Tell us more about the latest high jewellery collection, Histoire de Style, Art Déco.
For me, the main focus was to show the beauty of our legacy, but in a modern way and to keep contemporary creation as a goal. My team and I spent quite a long time looking through the archives of this period, and I was quite surprised because Art Deco, to me, meant only one style. But the archives showed that there were in fact many possibilities. I choose my favourite archival pieces and realised three things: Firstly, all the pieces that I love from the archives had a sense of purity, with pure lines and a simple design. Then there was the fact that the pieces I selected were always black and white, with sometimes a touch of colour through rubies, emeralds or sapphires. I kept the emeralds because they were an obvious choice for Art Deco and also because the green is really vivid. And lastly, the pieces were undoubtedly feminine, but with a masculine feel as well. So those three points worked like a recipe for me to create new pieces that have an Art Deco feel, but in a new way.
The campaign images for this collection play with that feminine-masculine nuance as well, with bows on men and cravats on women.
Yes! In the beginning, it was not the point to create pieces for men or women; I wasn’t thinking that way.
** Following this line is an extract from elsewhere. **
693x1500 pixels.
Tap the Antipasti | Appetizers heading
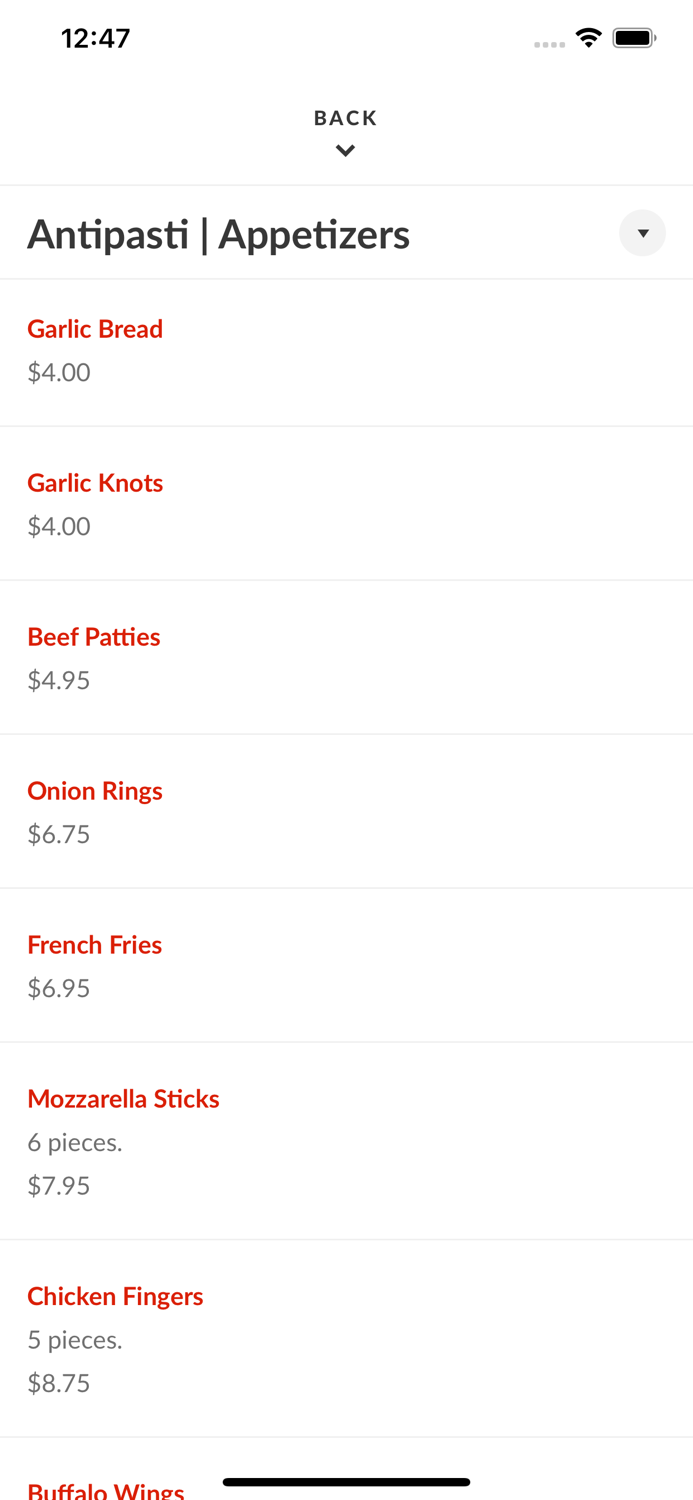tap(218, 235)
When we finish the drawings for the jewellery, what my team and I love to do is to photoshop them on pictures of usually women, but we try with pictures of men as well; to analyse the style and see how they can wear the pieces. When I saw the results, I fell in love with the drawings on the men. I loved how cool the cravat, the tie, the signet rings, et cetera, looked because, in the Roaring Twenties, women took items from the men and created new styles with them. What’s interesting is that women are empowered now (there’s a reversal of roles) and it’s okay for men to wear women’s pieces. The tie, for example, is something that we took from the men’s wardrobe to create a new design before giving it back to them with diamonds and emeralds.
Transformability features strongly in the collection. Can you tell us more about it?
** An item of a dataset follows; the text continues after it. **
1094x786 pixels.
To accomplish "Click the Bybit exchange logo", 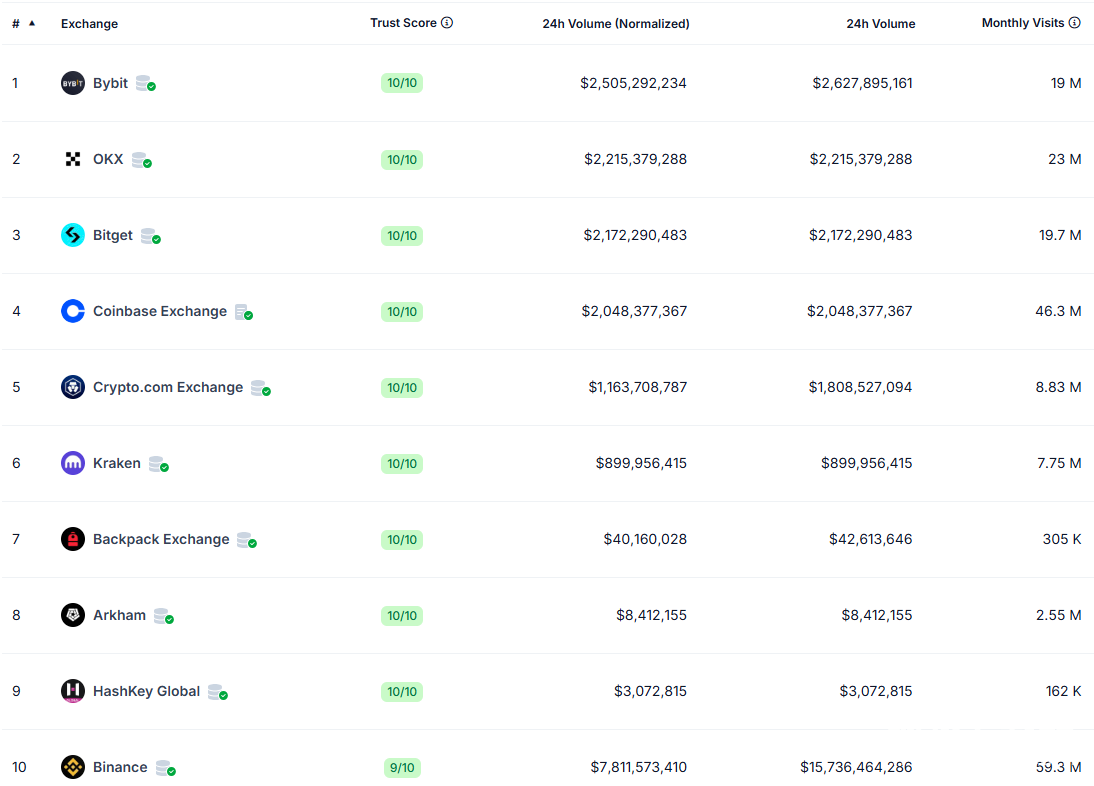I will (73, 83).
We have, of course, great craftsmen at Boucheron that know how to manage these kinds of pieces. But the main point was to be able to give multi-wear options in an easy way without the need for tools or a lot of time. Like the Noeud Diamants ring, which can transform from a bow-tie ring to a solitaire ring and brooch easily. The same for the Ruban Diamants [piece]—in two clicks, it can go from a belt to a headband to a choker to a bracelet. And it’s not gimmicky. Each look is as strong as the next.